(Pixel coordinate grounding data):
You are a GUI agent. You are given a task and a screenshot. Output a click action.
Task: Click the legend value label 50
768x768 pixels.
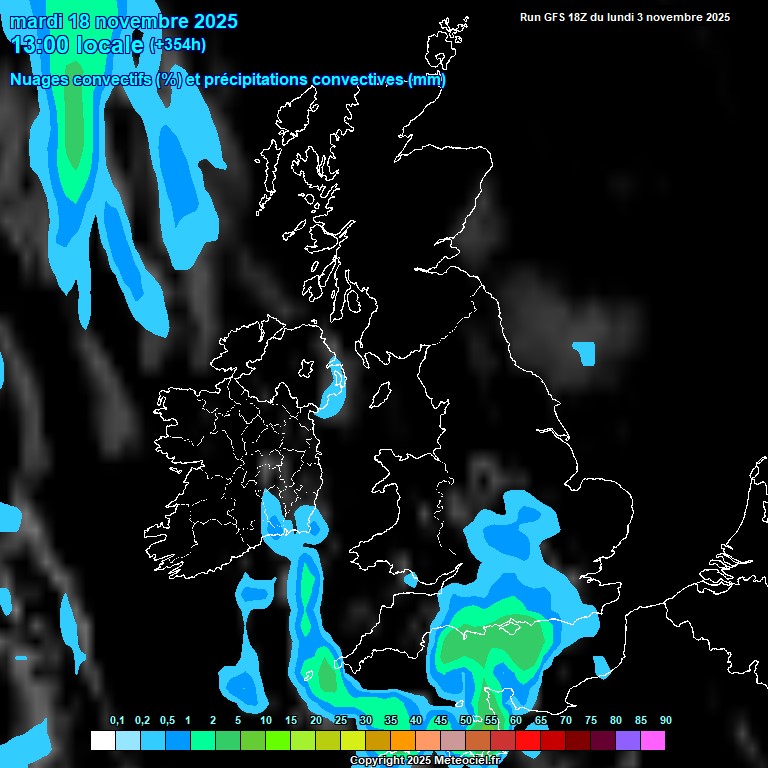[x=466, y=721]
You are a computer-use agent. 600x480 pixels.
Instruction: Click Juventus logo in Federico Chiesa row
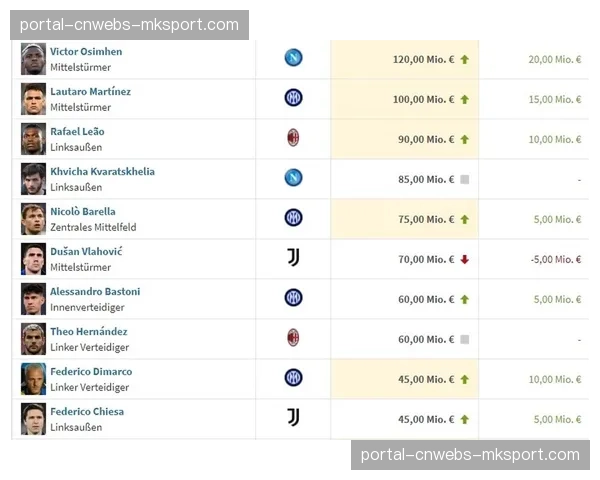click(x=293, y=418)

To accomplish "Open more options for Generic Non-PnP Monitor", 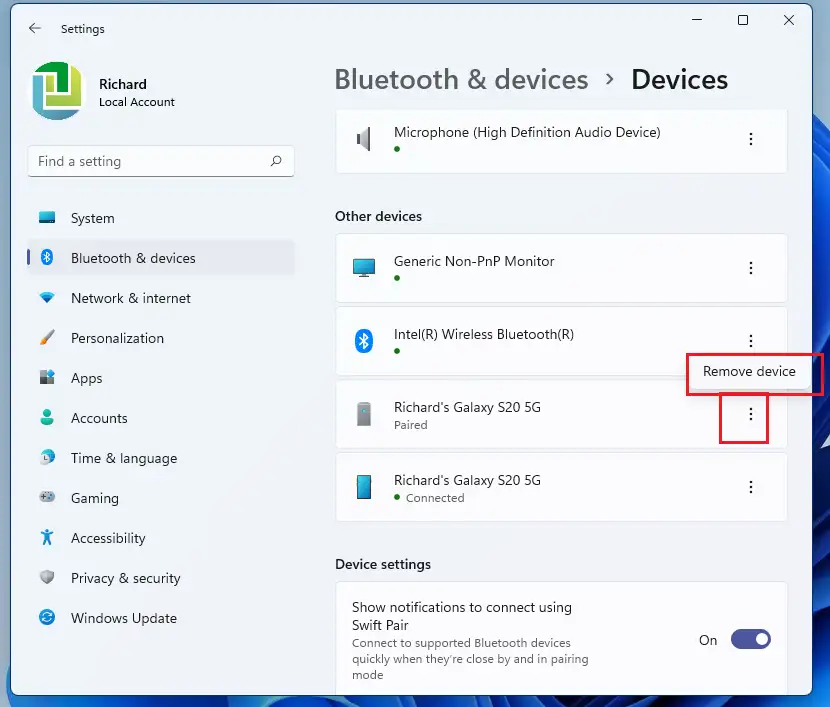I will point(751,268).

(Problem requirements):
Exact repeats of the lines from the first one in the data through the line containing "You are a computer-use agent. 600x480 pixels." make up the answer. Pictures do not.

(Task solution):
You are a GUI agent. You are given a task and a screenshot. Output a click action.
Task: Click the legend value label 50
768x768 pixels.
[x=466, y=721]
You are a computer-use agent. 600x480 pixels.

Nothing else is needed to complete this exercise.